Calibration¶
DGI accuracy depends on the quality of the reference direction \(\hat{\mu}\). Domain-specific calibration is the single most impactful step you can take to improve groundlens accuracy in production.
Why Calibrate?¶
The bundled generic reference direction is trained on diverse question-answer pairs across many domains. It captures a "universal" grounded displacement direction that achieves AUROC ~0.76 --- useful for prototyping but insufficient for production.
Different domains have different displacement patterns:
- Legal: Questions about statutes produce responses with specific citation patterns
- Medical: Clinical questions produce responses with diagnostic terminology shifts
- Financial: Regulatory questions produce responses with compliance-specific elaboration
Domain-specific calibration captures these patterns, typically improving AUROC to 0.90--0.99.
| Domain | Generic AUROC | Calibrated AUROC | Improvement |
|---|---|---|---|
| Generic | 0.76 | --- | Baseline |
| Legal | 0.76 | 0.94 | +0.18 |
| Medical | 0.76 | 0.97 | +0.21 |
| Financial | 0.76 | 0.92 | +0.16 |
| Technical docs | 0.76 | 0.95 | +0.19 |
How to Collect Calibration Pairs¶
You need 20--100 verified (question, response) pairs where the response is known to be factually grounded. Sources:
- Existing QA datasets: If you have a validated QA dataset for your domain, use it directly.

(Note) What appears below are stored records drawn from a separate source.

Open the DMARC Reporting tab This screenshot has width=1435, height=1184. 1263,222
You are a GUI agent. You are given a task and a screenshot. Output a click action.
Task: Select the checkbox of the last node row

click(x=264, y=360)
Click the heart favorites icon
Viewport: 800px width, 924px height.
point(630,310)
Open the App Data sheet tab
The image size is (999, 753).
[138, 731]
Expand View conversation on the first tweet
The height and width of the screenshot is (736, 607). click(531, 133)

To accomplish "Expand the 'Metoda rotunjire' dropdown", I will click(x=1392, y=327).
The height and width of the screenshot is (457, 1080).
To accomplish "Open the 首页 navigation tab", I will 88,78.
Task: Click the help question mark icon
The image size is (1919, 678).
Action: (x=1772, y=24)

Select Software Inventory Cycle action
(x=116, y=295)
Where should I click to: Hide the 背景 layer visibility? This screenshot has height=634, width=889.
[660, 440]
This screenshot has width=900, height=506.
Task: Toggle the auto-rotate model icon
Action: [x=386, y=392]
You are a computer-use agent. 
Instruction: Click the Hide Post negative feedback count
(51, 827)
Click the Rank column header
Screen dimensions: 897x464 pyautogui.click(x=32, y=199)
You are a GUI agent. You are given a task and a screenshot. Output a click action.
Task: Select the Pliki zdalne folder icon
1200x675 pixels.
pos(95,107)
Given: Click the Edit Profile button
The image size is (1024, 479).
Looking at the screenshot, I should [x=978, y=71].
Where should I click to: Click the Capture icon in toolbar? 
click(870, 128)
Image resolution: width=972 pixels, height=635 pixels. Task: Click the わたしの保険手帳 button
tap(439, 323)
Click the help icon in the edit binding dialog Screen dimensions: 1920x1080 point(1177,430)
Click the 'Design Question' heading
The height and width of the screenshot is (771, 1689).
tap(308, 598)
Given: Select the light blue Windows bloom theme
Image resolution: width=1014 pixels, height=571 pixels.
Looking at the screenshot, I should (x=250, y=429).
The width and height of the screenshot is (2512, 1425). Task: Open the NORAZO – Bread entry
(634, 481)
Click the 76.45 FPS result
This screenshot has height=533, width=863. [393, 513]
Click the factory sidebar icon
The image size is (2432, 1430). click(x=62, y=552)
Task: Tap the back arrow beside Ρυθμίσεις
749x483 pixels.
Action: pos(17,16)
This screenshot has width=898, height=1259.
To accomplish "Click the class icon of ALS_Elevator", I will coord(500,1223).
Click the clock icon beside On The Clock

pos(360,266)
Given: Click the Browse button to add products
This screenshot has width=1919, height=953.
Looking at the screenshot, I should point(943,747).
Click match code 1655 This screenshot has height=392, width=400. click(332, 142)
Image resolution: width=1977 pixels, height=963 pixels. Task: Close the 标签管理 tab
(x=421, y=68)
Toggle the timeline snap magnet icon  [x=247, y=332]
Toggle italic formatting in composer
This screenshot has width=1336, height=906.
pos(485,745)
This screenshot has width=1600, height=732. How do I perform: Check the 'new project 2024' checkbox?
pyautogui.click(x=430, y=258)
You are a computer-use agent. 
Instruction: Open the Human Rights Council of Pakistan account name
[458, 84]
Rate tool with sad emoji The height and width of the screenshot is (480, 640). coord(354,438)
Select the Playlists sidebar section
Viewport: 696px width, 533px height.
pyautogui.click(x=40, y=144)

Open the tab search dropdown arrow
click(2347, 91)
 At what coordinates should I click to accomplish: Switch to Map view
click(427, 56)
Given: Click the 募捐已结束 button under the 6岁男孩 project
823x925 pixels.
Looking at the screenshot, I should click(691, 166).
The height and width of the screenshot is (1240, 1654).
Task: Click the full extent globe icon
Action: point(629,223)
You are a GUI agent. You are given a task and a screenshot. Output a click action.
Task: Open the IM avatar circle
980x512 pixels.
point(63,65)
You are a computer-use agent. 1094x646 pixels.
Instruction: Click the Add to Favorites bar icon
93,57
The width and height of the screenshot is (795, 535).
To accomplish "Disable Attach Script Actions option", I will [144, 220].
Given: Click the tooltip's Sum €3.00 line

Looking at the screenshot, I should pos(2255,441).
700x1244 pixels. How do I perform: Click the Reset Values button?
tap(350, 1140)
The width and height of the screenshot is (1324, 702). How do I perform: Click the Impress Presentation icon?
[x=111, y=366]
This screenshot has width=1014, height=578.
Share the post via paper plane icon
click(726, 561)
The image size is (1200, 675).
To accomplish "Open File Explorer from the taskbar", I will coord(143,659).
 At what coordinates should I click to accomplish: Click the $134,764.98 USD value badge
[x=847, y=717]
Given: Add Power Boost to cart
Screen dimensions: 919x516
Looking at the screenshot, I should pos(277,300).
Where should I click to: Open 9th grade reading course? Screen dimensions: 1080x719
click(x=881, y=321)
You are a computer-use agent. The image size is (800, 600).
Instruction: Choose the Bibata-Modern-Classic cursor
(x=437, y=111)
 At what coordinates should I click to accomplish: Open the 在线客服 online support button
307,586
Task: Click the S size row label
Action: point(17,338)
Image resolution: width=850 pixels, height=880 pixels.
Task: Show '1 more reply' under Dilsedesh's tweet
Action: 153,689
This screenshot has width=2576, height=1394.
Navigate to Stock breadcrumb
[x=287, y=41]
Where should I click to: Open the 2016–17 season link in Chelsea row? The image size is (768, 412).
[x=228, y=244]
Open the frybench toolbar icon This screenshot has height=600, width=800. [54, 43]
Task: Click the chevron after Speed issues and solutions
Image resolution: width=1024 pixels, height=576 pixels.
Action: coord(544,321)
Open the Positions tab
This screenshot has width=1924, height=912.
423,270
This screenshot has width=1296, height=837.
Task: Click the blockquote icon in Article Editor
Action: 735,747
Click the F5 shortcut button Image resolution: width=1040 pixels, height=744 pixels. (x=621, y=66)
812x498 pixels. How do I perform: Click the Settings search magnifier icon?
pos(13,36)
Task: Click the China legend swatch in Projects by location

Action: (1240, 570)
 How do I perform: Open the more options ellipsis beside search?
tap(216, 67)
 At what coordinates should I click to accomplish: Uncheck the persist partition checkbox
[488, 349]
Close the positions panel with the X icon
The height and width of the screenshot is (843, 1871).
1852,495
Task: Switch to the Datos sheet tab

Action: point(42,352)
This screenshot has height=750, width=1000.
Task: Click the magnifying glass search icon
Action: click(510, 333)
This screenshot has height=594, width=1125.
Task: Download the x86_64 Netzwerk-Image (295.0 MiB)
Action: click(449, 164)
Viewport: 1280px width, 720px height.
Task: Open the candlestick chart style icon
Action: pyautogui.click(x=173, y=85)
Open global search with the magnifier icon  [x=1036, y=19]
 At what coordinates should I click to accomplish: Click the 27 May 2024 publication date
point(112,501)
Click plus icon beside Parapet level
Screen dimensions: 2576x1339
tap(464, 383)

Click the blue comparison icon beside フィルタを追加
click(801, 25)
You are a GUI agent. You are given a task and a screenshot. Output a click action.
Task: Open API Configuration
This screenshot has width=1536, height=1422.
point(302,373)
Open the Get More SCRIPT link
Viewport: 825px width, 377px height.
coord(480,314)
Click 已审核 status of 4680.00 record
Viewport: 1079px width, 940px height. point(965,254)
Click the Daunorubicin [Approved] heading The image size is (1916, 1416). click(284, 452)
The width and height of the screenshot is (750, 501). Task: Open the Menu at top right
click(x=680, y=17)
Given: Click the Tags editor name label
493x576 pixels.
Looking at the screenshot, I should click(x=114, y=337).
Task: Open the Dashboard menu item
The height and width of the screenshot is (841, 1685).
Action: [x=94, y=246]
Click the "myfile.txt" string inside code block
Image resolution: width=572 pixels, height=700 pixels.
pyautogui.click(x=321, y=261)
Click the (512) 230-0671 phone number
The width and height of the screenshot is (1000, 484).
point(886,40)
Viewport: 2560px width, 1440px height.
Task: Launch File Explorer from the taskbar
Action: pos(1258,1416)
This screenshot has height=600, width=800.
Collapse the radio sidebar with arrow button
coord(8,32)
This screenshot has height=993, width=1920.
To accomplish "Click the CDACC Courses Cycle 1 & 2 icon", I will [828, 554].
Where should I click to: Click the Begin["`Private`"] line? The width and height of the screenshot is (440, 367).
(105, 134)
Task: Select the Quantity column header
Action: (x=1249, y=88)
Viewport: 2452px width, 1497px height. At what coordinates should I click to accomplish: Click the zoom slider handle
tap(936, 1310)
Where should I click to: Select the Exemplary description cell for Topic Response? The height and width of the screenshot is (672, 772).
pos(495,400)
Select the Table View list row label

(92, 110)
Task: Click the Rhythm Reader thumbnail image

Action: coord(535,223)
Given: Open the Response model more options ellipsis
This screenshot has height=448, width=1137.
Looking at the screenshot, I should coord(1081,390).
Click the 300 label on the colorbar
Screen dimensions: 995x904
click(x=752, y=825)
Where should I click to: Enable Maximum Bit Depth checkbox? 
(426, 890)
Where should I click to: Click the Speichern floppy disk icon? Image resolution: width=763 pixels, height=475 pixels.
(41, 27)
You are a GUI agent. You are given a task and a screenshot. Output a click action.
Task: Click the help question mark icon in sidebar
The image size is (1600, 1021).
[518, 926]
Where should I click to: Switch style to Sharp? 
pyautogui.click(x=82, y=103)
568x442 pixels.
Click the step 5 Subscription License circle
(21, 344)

- Human-verified LLM outputs: Run your LLM on representative questions and have a subject-matter expert verify the answers.
- Documentation extraction: Extract question-answer pairs from official documentation, FAQs, or knowledge bases.
Quality over quantity
20 high-quality pairs outperform 200 noisy pairs. Each pair should represent a genuine question and a verified correct response from your target domain.
CSV Format¶
question,response
"What is the recommended dosage for ibuprofen?","The recommended dosage is 200-400mg every 4-6 hours for adults."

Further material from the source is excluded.